> **DIRECTIONS**: Render the part of the records that opens with the line containing "Find the location" and runs through the end of the records as a Markdown table with the columns No. and Line, one row per line and blank lines skipped. Omit the pictures.

+++ SOURCE DATA +++

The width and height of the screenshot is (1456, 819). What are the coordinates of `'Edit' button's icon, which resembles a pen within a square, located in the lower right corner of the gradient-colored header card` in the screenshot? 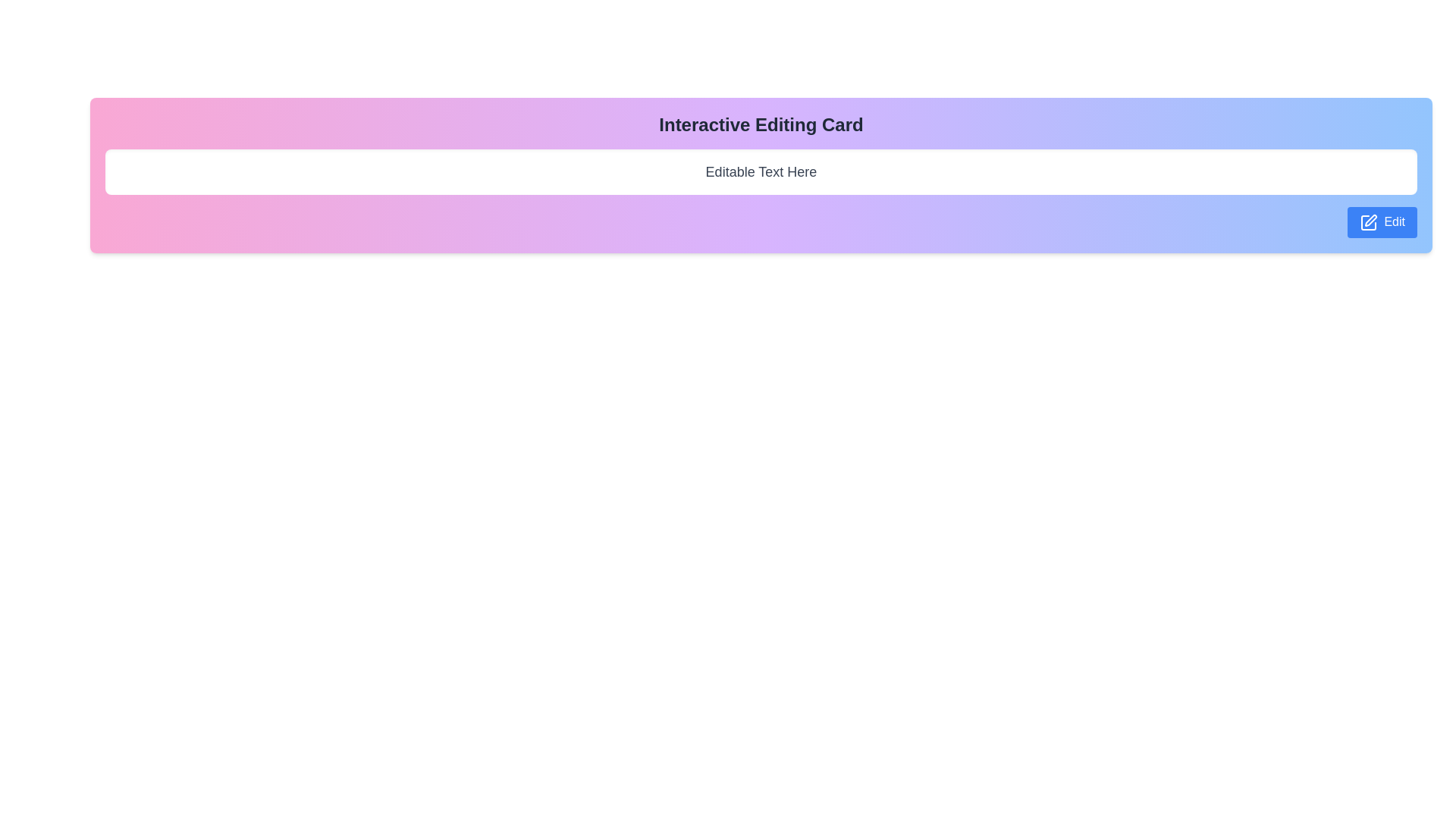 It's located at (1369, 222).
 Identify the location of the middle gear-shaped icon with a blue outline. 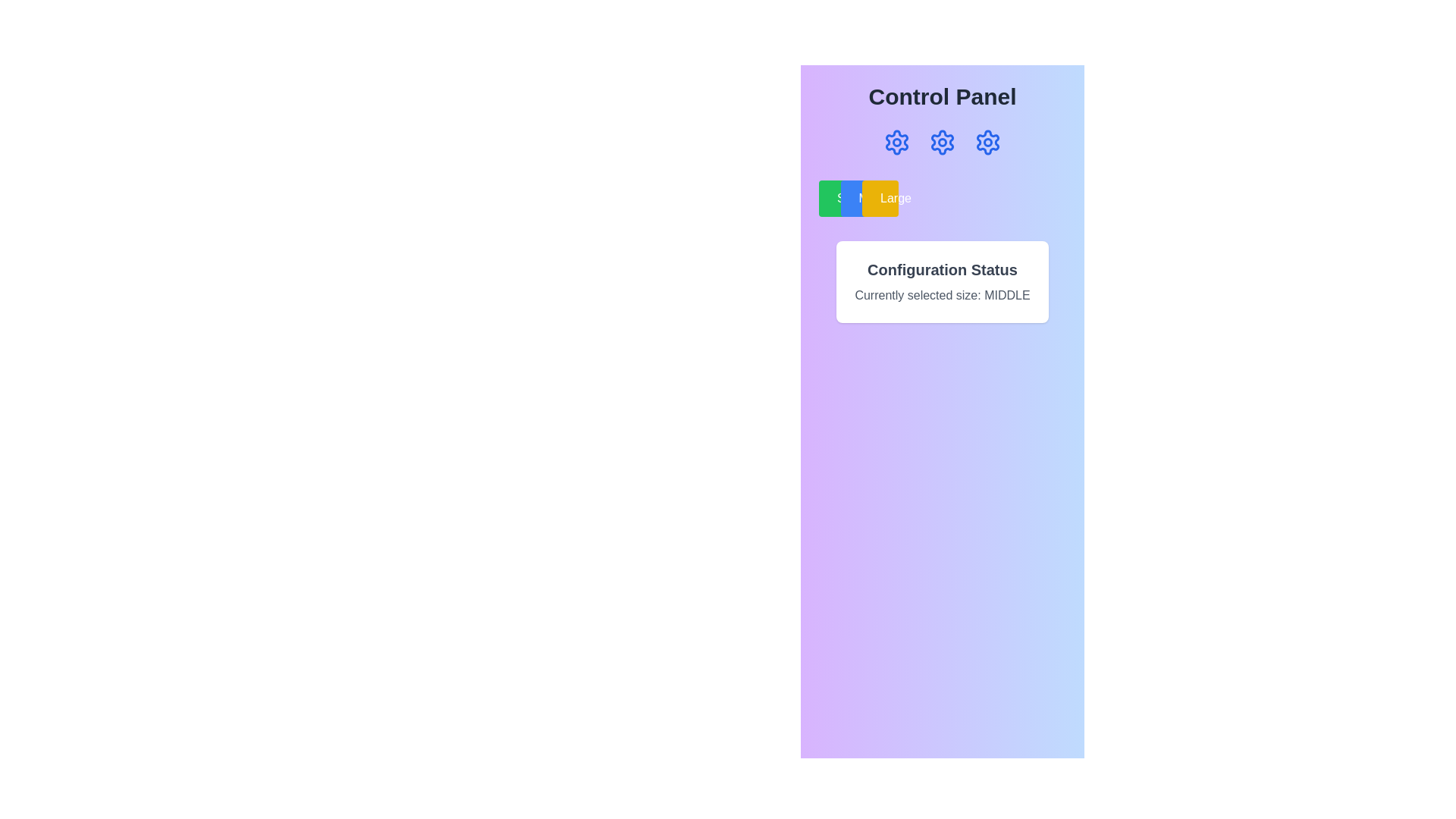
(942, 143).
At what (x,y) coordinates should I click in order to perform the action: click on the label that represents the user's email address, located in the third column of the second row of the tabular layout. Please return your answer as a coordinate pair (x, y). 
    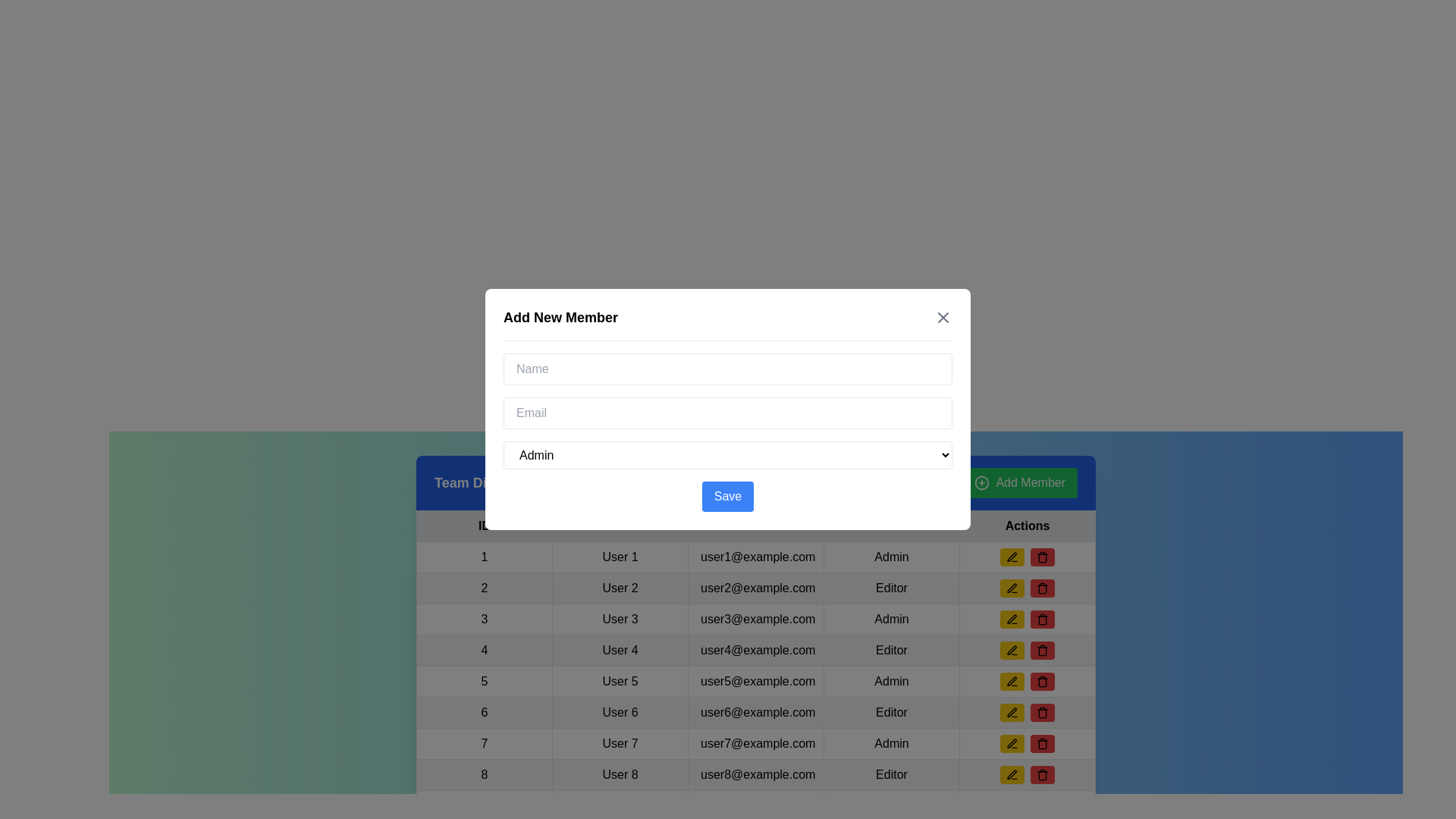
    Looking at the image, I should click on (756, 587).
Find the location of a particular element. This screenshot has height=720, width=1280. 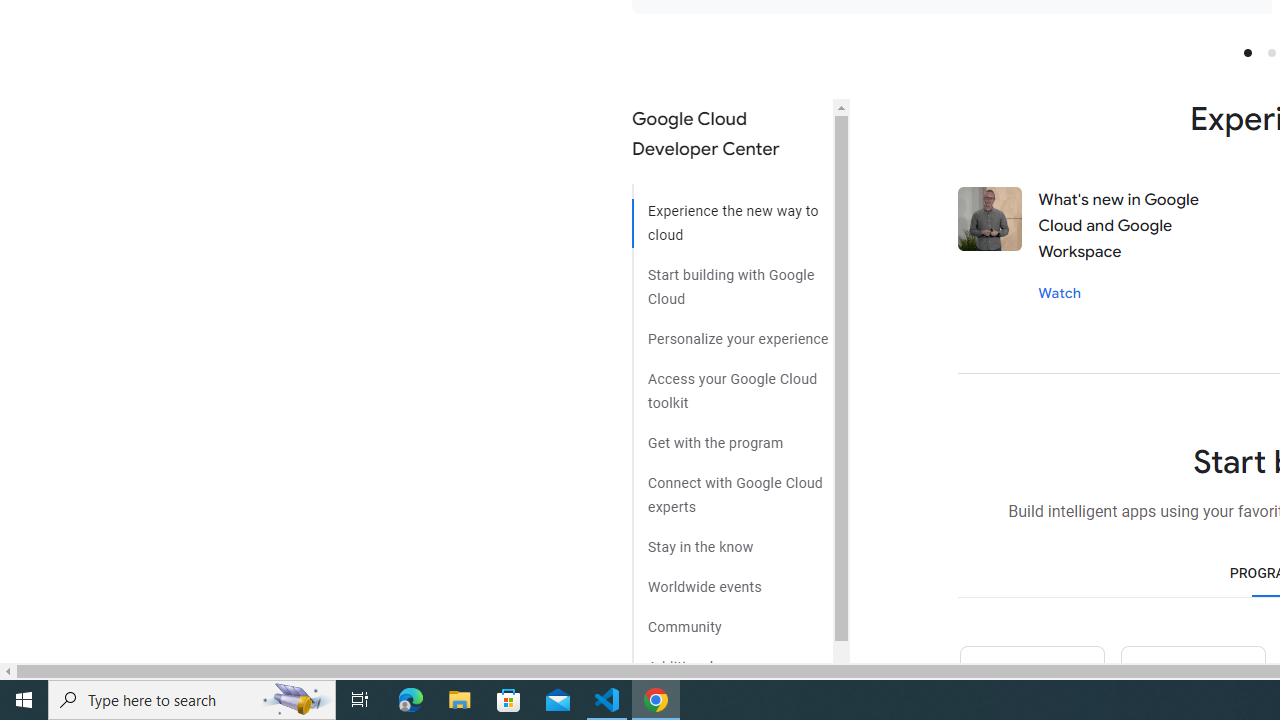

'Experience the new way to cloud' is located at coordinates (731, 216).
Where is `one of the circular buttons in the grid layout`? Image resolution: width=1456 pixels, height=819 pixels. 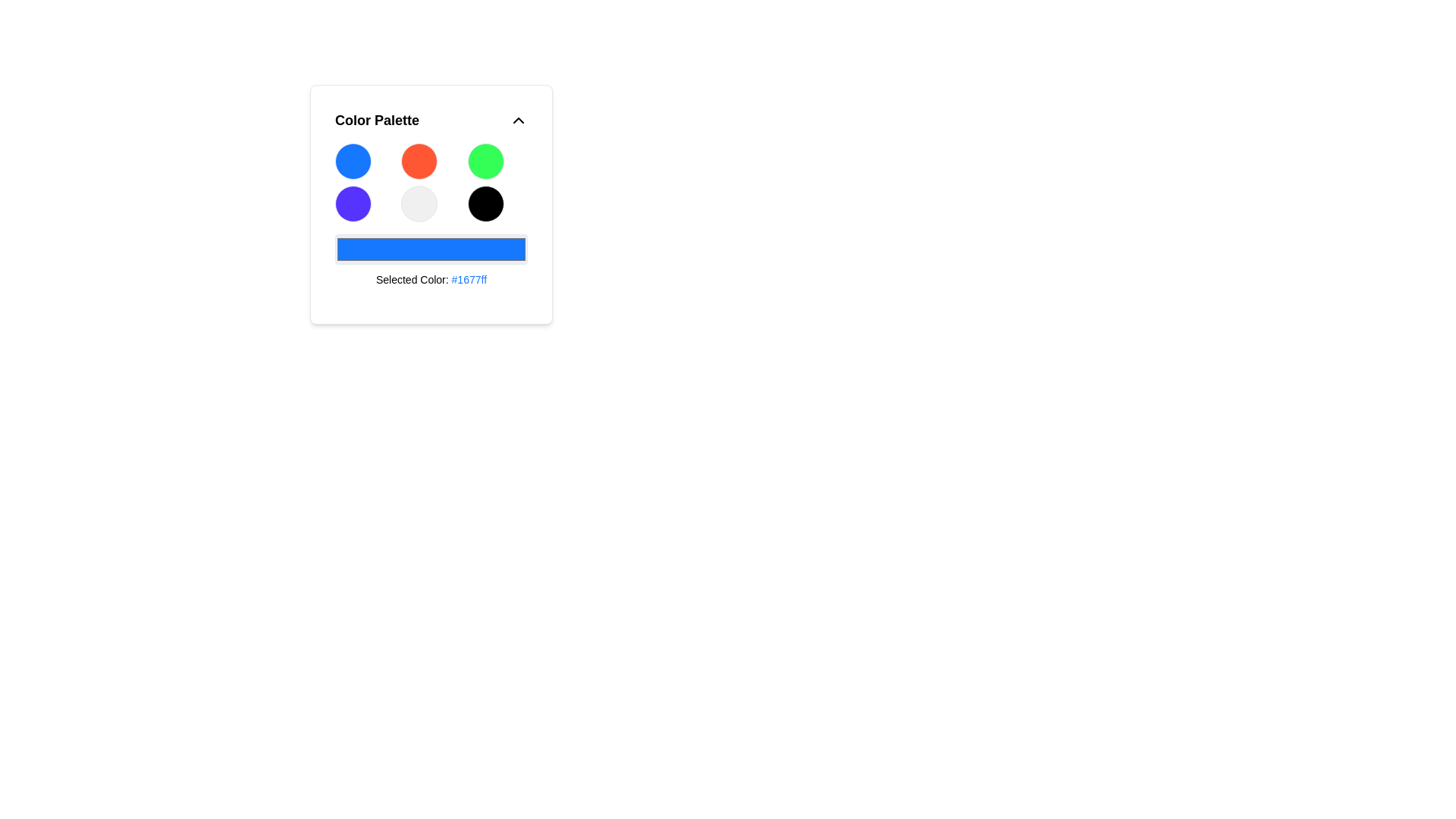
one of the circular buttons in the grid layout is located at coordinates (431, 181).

+++

> **RIGHT ANSWER**:
| No. | Line |
|---|---|
| 1 | Find the location of a particular element. This screenshot has height=720, width=1280.  |
| 2 | 'Experience the new way to cloud' is located at coordinates (731, 216). |
| 3 | Where is `one of the circular buttons in the grid layout`? Image resolution: width=1456 pixels, height=819 pixels.  |
| 4 | one of the circular buttons in the grid layout is located at coordinates (431, 181). |